The Innovation Center for U.S. Dairy in its 2009 Globalization Report called out Brazil as one of a handful of emerging nations that could eventually become dairy export players and provide low-priced competition to the United States.
But for the past two years, rather than move forward, the country’s dairy sector has taken a couple steps back, the U.S. Dairy Export Council (USDEC) reports in its July “Export Profile” newsletter.
Poor weather, low farm gate prices and high input costs in 2009 and 2010 hindered milk production.
USDEC reports that rising domestic consumption reduced the country’s exportable surplus. Steady gains in the Brazilian real vs. the U.S. dollar and Argentine peso hindered export competitiveness. And quality problems and inefficiency plague the industry. Per-cow productivity has historically been less than one-third of the U.S. average.
“The lack of infrastructure in a country of Brazil’s proportions results in inequality of production: There are islands of excellence with high-tech farms producing exceptional quality milk, but the majority are small producers with herds of less than 25 cows with inconsistent quality records,” says Sonia Amadeo, USDEC’s South American office representative. “Milk quality affects exports: Brazil can ship mostly to Africa, and to importers that do not have strict parameters for somatic cell count and other quality requirements.”
Consolidation and investment were supposed to help but have so far fallen short of expectations.
Still, the experts say Brazil has the potential to be a formidable player on the world dairy market. It just might take longer to get there than originally imagined.
Recently, some positive signs have emerged, USDEC says:
• The government increased industry support, announcing in June a $67 billion ag loan program.
• A new regulation aimed at improving milk quality kicked in last month, requiring farmers to keep milk refrigerated at the farm while awaiting transportation to the dairy plant.
• Farmgate prices are projected to average 30-40 per cent higher from 2011-2015 than from 2006-2007.
• The country will get a major public and private sector investment boost in the lead-up to the 2014 World Cup and the 2016 Olympics, events that historically fuel infrastructure improvements as well as dairy consumption.

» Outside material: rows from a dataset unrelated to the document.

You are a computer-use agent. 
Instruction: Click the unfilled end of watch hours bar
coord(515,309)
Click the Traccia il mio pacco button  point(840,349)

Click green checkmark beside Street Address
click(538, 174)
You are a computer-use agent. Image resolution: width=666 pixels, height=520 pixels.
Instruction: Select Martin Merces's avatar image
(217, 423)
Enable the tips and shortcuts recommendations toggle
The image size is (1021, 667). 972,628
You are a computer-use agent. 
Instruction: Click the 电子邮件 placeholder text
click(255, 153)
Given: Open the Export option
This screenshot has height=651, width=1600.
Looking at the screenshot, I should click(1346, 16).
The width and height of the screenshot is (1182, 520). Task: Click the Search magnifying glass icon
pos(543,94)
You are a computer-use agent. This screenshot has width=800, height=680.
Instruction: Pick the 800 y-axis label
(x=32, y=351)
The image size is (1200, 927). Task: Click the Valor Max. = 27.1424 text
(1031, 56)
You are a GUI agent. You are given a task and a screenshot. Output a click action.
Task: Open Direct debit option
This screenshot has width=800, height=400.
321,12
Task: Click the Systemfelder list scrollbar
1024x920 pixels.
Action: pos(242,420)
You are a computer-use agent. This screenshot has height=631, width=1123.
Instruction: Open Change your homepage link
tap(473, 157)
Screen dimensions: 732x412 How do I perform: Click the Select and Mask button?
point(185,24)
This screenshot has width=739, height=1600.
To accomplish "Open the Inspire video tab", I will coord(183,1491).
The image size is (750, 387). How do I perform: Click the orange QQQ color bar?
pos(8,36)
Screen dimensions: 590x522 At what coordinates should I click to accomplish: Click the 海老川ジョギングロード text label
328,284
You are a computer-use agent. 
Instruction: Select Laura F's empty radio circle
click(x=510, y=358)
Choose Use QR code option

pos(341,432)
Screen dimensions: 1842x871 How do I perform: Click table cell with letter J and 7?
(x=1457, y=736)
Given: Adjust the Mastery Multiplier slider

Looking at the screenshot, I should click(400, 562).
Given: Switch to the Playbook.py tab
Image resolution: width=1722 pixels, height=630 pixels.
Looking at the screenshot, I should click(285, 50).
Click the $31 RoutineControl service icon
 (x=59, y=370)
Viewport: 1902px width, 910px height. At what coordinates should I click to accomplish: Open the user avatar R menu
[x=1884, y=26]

• China, which is becoming a major investor in natural resources across South America, has taken a particular interest in Brazil, pouring millions into ag production and infrastructure with an eye toward securing its food needs.
Ultimately, how quickly Brazil becomes an export competitor may depend on the nation’s resolve. The country showed it could be an international agricultural powerhouse when it developed its beef, poultry, soybean and ethanol industries.
But once one of the world’s largest cocoa producers, Brazil essentially exited the market to pursue what it perceived as more lucrative products. The question, says USDEC, is whether dairy will remain a priority and command an adequate share of investment to grow or will go the way of cocoa.
Source: Source: U.S. Dairy Export Council (USDEC)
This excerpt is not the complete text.